= Problem to solve =
In the listing below, switch every "pixels" to "px" and change nothing else. Leave the pictures out of your answer.
═════ Data to use
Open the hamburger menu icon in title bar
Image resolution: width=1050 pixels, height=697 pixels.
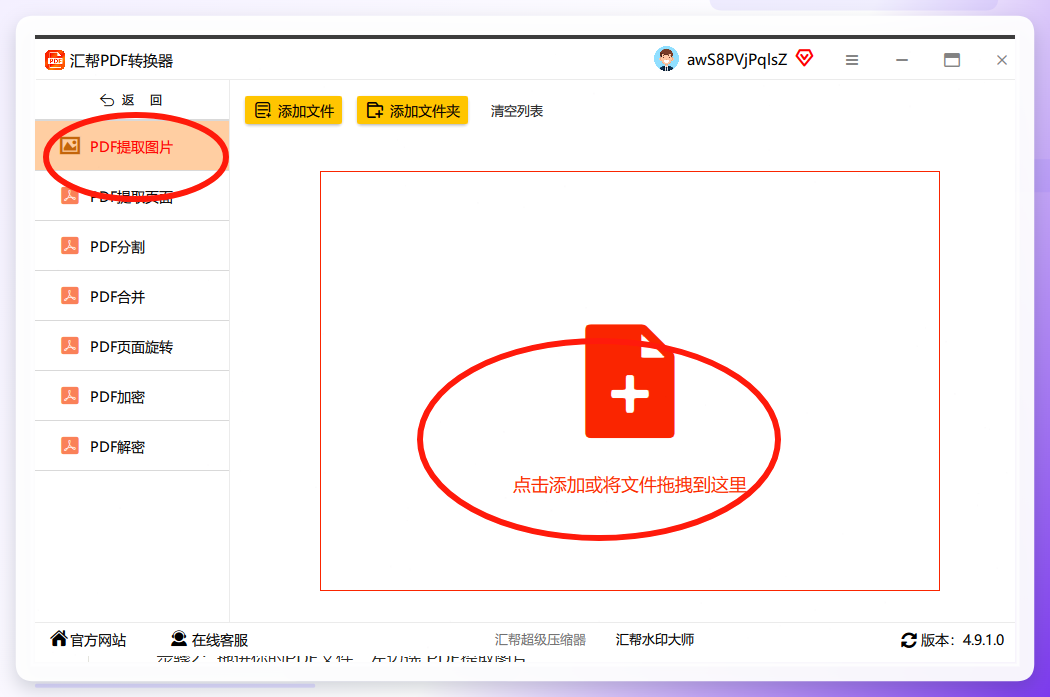[852, 60]
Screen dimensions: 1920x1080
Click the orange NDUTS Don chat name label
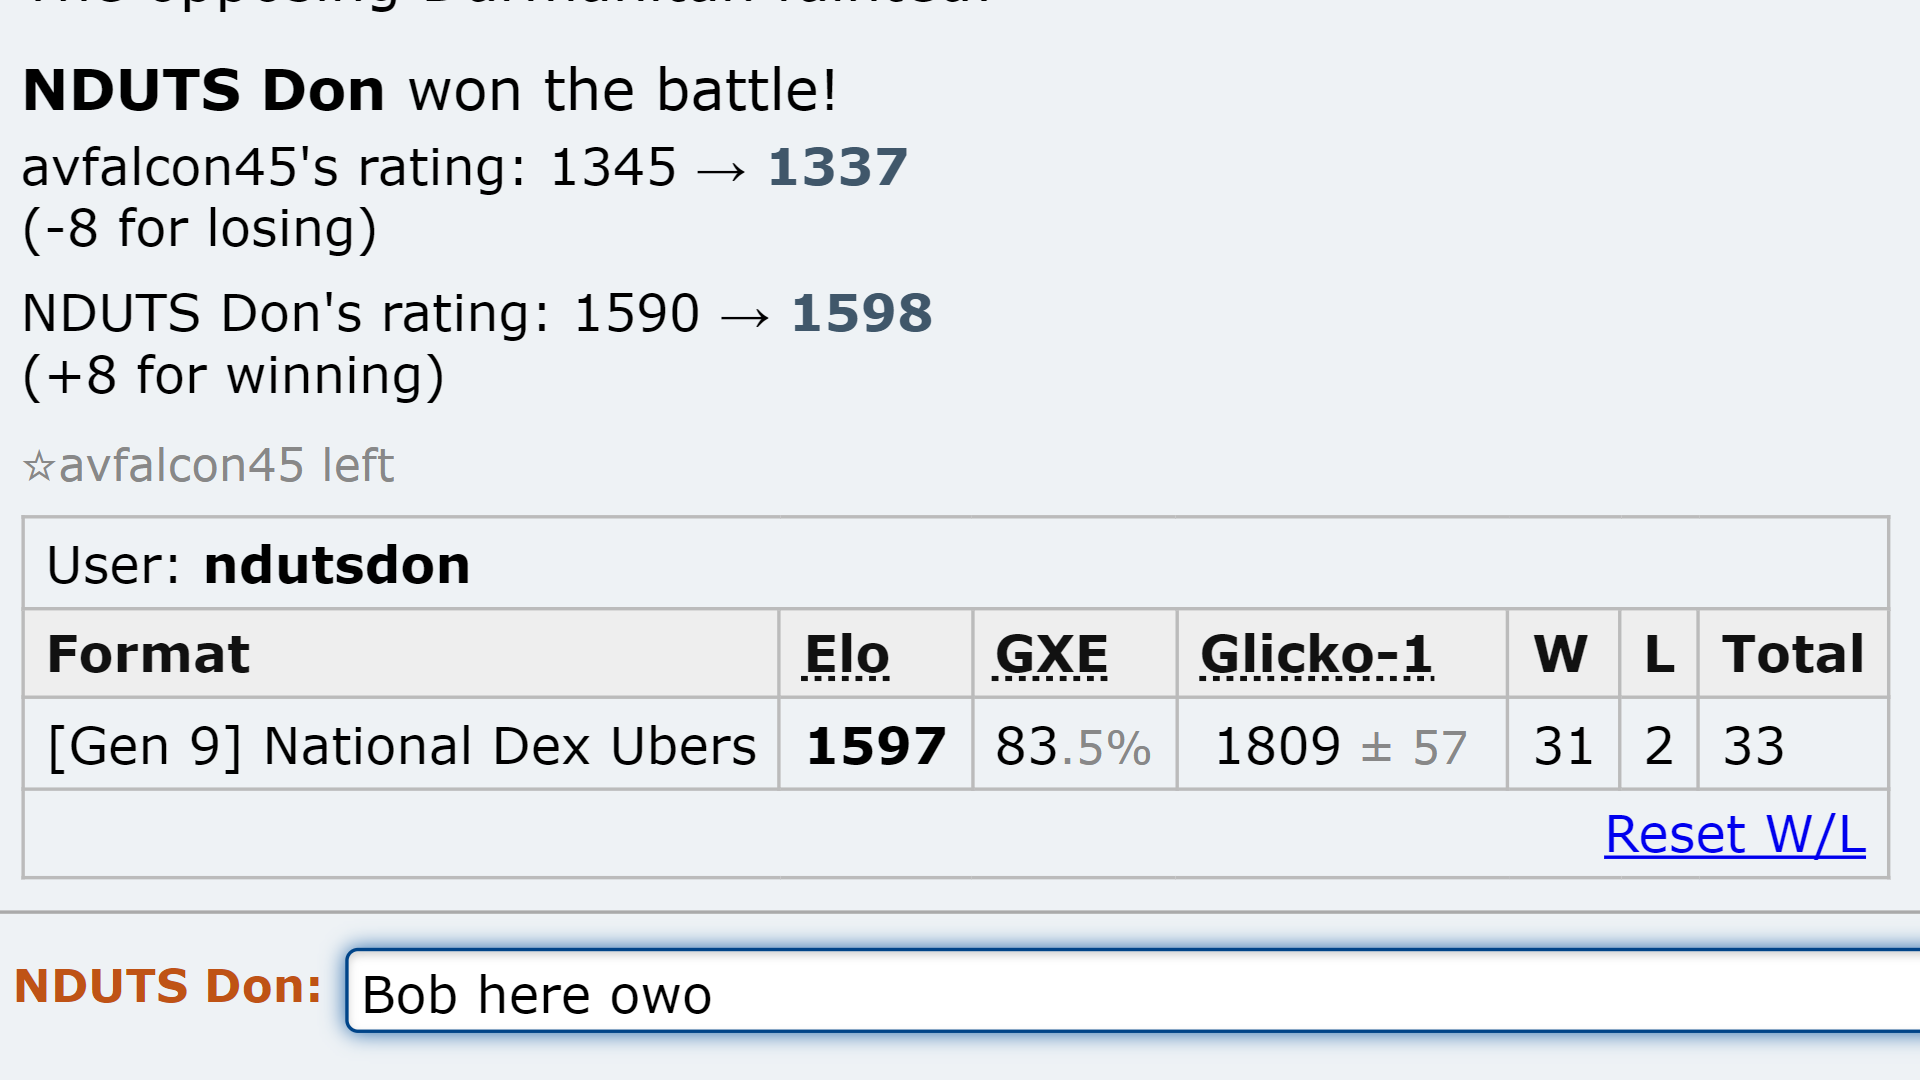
══════════
= Reply =
Open the hamburger menu icon in title bar
Image resolution: width=1050 px, height=697 px.
[852, 60]
Screen dimensions: 1920x1080
Click the orange NDUTS Don chat name label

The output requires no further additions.